I want to build a circuit that will eventually calculate power, power factor and thd for a light switch or a wall outlet. But I'm having some problems with the voltage measurement circuit.
simulate this circuit – Schematic created using CircuitLab
The effective voltage is 230 +-10V.
- Do I need to use a transformer? As far as I understand the only
advantage I'm gaining from it is that it will protect me if I touch
the circuit before R1 (the circuit won't be accessible anyway). - What is the correct equation for C1?
- Is there something I am missing?
Best Answer
No you don't. You do need isolation between the power line and anything you could touch. A transformer somewhere in the chain is one way to achieve that, but not the only way.
I would probably not use a transformer. In this case it is useful to have the thing that is doing the measuring tied directly to the reference of the signal it is measuring. In your case that means tying the ground of the microcontroller to the neutral line.
Anything connected to either AC line, hot or neutral, must be considered live and dangerous. In this case it means that the micro is at unsafe voltages and must be isolated from anything you can touch when the product is properly sealed. I would probably use opto-isolators between the micro and the rest of the circuit. Digital signals can be carried across a isolation barrier much better than analog signals. By not isolating the analog signal, you get better measurements. The digital values can then be sent across isolation without corruption.
The best way to look at that is to consider the impedance of C1 relative to what it is driving. In your circuit, there are 1 kΩ resitors to 5 V and ground, so the right side of the cap is driving a 500 Ω load. The left side of the cap is driven by a 400 Ω source. That means the cap will cause attenuation by half when its impedance is 900 Ω.

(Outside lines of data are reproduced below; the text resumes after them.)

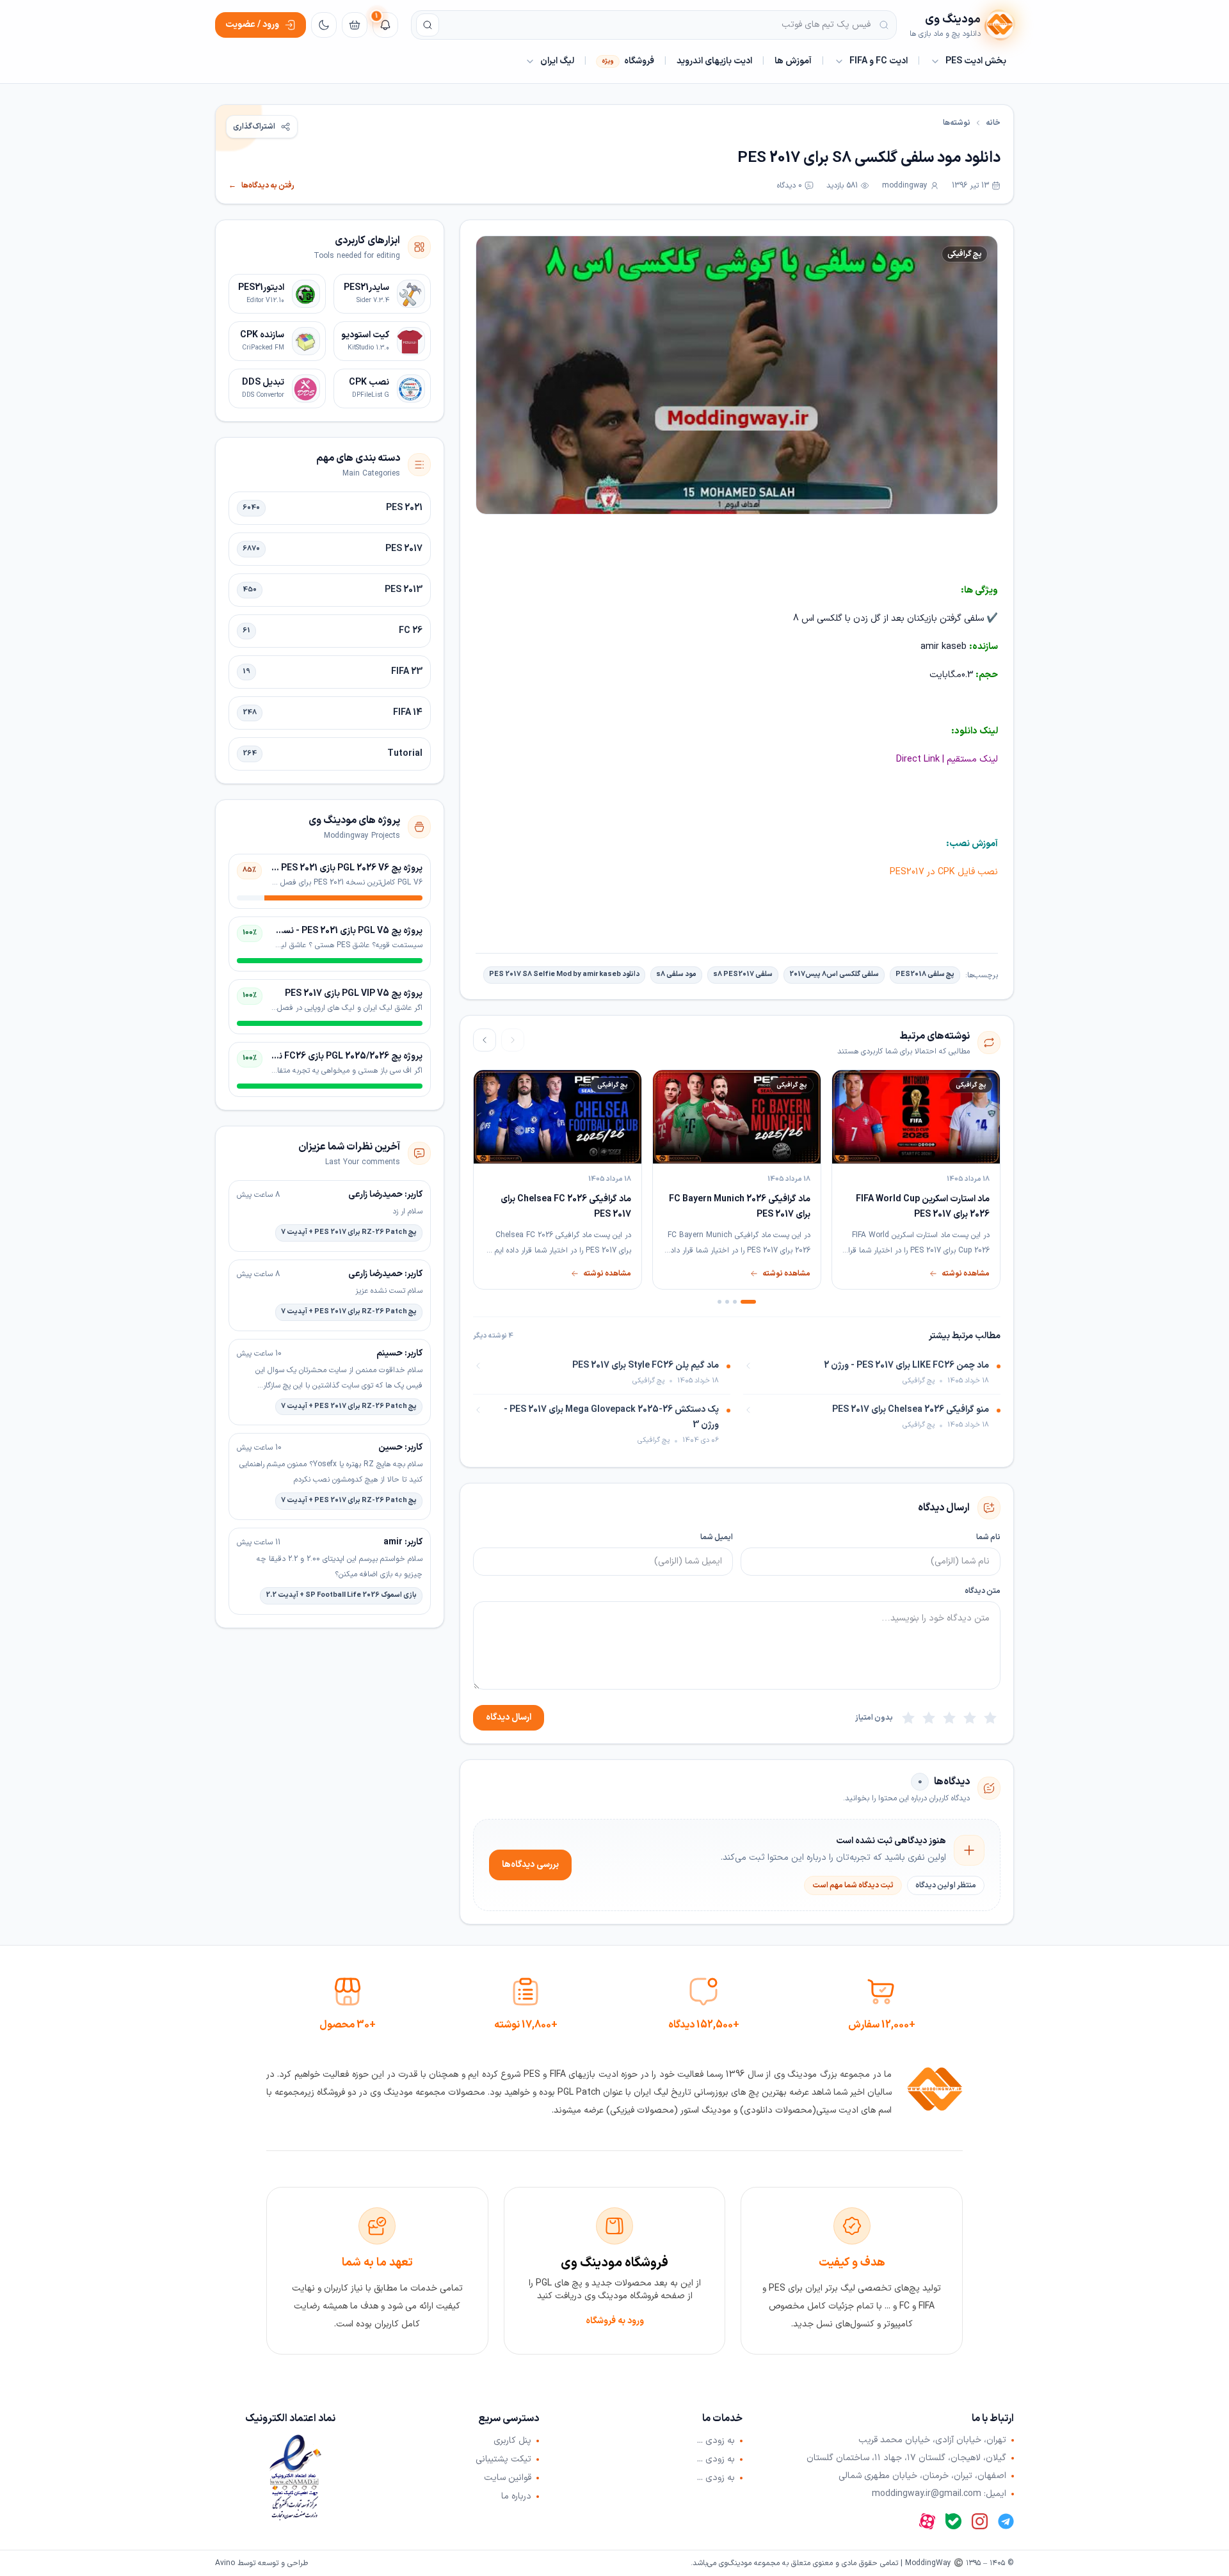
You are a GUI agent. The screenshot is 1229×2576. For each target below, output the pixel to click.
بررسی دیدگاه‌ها (530, 1864)
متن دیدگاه (982, 1591)
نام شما (988, 1537)
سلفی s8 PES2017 (743, 974)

Let's say you want the cap impedance to not exceed 1/100 of that at 50 Hz so that it has little effect on the mix of harmonics. The equation to get the capacitance that has a specific impedance at a specific frequency is:
C = 1 / (2 Π f R)
When f is in Hz and R in Ohms, then C is in Farads. 9 Ω at 50 Hz therefore requires 355 µF. However, that large value is due to the excessively low impedance the cap must drive. There is no need for R3 and R4 to be as low as you have them. They can easily be 10x higher.